Phylogeny and structure characteristics of the circadian genes

   To gain insights into the phylogenetic relationship of the clock genes
   between walnut and A. thaliana, a phylogenetic tree was built by using
   their sequences ([129]Fig 4). WALNUT00021631-RA, WALNUT00016144-RA,
   WALNUT_00018494-RA and their orthologous FKF1 were grouped into the
   same cluster, they encoded the common PLN_superfamily domain.
   WALNUT_00024934-RA and COP1 were grouped together, and they also
   encoded a common PLN_superfamily domain.
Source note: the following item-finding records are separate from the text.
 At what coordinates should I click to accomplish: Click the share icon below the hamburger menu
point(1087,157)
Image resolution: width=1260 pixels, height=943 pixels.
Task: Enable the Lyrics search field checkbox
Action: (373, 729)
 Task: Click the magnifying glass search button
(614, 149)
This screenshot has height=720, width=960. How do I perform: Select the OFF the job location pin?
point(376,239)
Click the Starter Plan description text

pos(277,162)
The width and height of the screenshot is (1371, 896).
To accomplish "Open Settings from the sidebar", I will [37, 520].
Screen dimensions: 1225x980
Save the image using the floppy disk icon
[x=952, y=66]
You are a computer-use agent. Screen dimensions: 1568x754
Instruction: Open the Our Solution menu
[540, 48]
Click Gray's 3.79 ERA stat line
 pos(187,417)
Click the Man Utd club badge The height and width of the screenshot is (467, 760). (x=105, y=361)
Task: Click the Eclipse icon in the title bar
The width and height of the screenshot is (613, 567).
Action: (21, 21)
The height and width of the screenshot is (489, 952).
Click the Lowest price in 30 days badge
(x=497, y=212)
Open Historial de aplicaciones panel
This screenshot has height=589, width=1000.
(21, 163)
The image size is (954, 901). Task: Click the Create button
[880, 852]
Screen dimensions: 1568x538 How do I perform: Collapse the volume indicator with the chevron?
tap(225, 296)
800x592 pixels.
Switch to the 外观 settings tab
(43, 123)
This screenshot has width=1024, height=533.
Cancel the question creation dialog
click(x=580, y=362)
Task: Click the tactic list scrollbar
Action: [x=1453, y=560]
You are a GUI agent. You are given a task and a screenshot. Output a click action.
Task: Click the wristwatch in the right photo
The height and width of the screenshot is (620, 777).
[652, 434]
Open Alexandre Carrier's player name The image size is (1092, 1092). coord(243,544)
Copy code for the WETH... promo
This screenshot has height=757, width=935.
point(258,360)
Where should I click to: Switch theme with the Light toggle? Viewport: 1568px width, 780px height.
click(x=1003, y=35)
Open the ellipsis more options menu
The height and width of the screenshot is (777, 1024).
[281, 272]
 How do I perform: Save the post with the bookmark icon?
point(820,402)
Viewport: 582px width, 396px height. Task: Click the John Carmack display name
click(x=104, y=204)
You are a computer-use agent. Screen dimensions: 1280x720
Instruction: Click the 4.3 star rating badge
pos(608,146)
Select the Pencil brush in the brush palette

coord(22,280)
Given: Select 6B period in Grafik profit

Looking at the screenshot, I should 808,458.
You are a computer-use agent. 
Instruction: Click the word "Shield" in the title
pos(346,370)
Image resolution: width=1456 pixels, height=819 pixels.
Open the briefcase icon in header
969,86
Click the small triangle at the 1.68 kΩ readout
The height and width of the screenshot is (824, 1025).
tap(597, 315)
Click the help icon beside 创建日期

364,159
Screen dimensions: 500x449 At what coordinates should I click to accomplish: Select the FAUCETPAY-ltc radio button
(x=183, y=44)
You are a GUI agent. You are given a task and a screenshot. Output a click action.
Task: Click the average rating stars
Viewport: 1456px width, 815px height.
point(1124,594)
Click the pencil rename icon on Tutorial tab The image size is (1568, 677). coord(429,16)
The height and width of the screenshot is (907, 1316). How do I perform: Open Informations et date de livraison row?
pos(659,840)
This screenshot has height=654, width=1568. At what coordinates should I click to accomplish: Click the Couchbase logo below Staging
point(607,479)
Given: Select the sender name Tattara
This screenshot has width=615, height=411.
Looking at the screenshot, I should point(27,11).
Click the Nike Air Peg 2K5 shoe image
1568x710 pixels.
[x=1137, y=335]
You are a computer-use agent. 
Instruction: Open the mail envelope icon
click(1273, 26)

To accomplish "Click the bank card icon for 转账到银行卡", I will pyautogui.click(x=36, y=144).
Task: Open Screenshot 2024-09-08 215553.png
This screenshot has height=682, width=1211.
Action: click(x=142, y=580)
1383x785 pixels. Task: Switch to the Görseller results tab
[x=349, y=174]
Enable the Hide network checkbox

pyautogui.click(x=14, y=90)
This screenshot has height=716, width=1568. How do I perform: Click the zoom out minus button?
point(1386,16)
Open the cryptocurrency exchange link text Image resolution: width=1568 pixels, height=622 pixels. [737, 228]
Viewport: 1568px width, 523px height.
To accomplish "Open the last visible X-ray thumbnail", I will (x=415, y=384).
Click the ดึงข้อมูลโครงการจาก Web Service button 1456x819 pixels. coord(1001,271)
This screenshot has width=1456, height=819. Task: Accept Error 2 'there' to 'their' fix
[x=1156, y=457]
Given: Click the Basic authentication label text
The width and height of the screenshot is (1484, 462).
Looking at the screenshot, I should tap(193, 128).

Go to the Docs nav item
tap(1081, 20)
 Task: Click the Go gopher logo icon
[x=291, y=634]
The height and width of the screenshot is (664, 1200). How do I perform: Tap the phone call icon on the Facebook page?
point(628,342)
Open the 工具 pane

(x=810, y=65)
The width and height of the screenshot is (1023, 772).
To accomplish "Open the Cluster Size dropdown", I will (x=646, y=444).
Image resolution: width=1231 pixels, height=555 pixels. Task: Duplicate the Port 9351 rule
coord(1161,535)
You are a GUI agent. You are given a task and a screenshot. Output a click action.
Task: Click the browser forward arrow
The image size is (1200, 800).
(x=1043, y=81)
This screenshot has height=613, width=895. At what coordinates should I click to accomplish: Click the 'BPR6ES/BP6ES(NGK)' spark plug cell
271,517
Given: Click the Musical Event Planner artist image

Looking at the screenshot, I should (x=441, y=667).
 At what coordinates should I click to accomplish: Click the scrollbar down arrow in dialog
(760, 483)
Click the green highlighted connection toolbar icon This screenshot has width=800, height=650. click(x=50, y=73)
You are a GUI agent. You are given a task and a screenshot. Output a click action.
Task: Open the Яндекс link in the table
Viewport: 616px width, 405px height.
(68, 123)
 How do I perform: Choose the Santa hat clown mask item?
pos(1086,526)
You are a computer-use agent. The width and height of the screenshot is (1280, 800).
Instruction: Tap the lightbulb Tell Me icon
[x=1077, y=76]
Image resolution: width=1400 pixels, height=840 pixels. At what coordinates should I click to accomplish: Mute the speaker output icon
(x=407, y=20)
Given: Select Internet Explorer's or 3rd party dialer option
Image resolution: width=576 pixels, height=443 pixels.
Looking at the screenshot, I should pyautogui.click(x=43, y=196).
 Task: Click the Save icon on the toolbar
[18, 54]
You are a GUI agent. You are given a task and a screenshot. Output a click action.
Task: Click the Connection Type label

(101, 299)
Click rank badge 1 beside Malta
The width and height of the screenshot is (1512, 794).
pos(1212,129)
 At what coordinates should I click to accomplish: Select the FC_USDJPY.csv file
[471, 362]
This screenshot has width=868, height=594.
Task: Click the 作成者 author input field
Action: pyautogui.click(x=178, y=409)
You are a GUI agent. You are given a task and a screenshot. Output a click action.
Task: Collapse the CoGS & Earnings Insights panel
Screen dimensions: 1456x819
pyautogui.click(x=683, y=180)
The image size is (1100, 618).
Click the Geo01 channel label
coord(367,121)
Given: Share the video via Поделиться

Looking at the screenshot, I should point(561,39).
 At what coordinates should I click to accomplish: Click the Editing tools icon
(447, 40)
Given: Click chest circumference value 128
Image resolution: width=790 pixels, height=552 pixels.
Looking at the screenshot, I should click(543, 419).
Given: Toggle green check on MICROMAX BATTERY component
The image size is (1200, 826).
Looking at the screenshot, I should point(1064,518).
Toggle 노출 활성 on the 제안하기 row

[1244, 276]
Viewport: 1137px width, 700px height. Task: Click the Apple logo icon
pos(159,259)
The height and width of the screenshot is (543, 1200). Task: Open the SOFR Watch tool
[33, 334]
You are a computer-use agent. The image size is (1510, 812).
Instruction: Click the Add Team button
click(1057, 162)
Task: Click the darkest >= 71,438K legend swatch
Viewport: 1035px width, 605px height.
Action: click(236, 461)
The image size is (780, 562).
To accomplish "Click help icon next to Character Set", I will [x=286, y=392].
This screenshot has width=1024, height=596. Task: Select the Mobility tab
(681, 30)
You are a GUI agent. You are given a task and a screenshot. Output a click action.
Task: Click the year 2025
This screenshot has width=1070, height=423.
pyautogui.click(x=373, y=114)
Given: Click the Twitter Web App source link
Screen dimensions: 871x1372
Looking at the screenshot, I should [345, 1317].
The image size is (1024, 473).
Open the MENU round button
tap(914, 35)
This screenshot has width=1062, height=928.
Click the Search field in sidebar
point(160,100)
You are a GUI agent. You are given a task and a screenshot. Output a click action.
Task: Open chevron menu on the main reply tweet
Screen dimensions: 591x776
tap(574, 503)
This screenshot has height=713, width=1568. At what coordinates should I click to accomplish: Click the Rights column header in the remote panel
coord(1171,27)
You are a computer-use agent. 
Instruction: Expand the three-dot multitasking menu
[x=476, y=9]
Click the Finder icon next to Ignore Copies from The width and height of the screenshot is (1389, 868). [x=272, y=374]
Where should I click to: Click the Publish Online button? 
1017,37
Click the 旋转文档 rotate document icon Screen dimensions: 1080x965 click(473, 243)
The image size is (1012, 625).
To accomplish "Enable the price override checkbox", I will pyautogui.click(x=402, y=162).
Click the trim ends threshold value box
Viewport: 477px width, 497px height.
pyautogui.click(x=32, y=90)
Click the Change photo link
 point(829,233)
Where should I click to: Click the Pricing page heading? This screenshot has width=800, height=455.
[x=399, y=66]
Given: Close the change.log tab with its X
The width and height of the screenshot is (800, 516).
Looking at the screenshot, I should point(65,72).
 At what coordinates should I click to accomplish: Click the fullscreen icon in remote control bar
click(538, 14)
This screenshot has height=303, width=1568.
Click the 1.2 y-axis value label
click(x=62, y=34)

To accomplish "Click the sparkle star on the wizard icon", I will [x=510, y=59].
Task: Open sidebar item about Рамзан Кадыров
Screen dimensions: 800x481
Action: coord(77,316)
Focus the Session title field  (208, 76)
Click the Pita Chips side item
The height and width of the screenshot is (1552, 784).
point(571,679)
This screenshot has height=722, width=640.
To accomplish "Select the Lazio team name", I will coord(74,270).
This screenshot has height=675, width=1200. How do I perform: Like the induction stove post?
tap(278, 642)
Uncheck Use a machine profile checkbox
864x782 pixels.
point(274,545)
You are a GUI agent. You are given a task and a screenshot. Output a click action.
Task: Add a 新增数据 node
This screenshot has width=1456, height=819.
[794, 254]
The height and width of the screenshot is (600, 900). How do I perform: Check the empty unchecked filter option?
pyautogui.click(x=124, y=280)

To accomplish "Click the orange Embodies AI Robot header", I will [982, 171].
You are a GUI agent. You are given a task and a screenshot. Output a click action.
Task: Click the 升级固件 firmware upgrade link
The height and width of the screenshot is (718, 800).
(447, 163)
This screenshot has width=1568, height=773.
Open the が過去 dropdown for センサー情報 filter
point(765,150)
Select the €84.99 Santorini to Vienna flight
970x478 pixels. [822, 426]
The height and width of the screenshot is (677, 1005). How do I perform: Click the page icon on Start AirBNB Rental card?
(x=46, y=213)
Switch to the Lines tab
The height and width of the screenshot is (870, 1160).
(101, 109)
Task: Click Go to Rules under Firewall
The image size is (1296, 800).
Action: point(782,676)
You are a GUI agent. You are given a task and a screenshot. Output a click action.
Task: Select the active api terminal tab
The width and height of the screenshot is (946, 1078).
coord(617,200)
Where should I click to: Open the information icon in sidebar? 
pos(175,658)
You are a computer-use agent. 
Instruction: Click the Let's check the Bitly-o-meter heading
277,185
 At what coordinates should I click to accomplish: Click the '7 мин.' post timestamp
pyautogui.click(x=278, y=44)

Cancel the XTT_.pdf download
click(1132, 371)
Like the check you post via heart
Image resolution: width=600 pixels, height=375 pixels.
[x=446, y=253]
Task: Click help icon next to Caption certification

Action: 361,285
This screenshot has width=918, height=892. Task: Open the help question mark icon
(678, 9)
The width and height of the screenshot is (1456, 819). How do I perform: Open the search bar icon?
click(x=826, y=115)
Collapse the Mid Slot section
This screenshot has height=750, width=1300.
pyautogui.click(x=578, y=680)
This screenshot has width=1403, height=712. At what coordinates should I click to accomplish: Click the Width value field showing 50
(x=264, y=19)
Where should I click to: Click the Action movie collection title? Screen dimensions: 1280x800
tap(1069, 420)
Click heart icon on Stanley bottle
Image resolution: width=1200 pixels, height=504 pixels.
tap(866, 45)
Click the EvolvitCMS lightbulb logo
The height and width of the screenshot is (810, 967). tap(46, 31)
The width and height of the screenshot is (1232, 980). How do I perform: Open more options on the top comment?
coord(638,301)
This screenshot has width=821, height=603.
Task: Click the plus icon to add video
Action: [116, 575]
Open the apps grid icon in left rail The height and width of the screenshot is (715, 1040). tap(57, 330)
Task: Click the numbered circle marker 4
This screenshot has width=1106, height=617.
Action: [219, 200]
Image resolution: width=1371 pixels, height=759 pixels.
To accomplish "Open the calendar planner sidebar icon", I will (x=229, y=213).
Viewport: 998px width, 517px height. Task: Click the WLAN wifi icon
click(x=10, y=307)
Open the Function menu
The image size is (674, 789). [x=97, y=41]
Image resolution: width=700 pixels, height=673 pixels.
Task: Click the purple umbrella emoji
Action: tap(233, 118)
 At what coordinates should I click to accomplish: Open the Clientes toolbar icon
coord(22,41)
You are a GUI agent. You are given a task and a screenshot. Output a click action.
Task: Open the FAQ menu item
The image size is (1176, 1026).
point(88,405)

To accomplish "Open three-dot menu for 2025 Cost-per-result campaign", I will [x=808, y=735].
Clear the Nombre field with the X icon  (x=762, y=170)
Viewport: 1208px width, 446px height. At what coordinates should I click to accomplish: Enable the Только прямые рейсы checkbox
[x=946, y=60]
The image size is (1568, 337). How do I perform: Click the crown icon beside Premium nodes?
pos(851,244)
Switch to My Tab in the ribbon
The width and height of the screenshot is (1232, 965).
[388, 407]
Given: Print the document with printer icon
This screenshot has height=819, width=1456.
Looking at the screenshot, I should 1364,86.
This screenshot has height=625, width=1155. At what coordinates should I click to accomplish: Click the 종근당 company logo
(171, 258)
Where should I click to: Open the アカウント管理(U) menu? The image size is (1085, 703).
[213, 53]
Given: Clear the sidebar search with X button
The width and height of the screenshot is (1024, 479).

Fig 4. Phylogenetic tree and conserved structure domain of plant circadian
rhythm proteins in walnut and Arabidopsis.

   [130]Fig 4
   [131]Open in a new tab

   Proteins encoding by WALNUT_00003099-RA, WALNUT00014467-RA and PRR5
   shared common CCT domain, they were clustered into the same group.
   WALNUT00026613-RA, WALNUT00008415-RA combined with PRR7 formed the same
   cluster, their proteins not only had a common REC_superfamily domain
   but also CCT domain. SANT_superfamily was both detected in
   WALNUT00014989 and WALNUT00021264, which tended to form a same clay.
   WALNUT_00012557-RA, WALNUT_00021104-RA and their orthologous GI were
   clustered to the same clay. Similarly, WALNUT_00006554-RA and CRY2 were
   grouped into the same cluster, their proteins had PhrB_superfamily and
   crypt_chrom_pln domain, respectively. Collectively, walnut circadian
   genes and their orthologous in A. thalinia tended to form the same
   clusters as their encoding proteins with same structure domain. These
   genes in the same clusters may act within the development of flower bud
   by displaying similar functions. Moreover, PB.6052 formed a single clay
   without any predicted domain, implying that it may specially regulate
   the development of flower bud by response to circadian clock in walnut.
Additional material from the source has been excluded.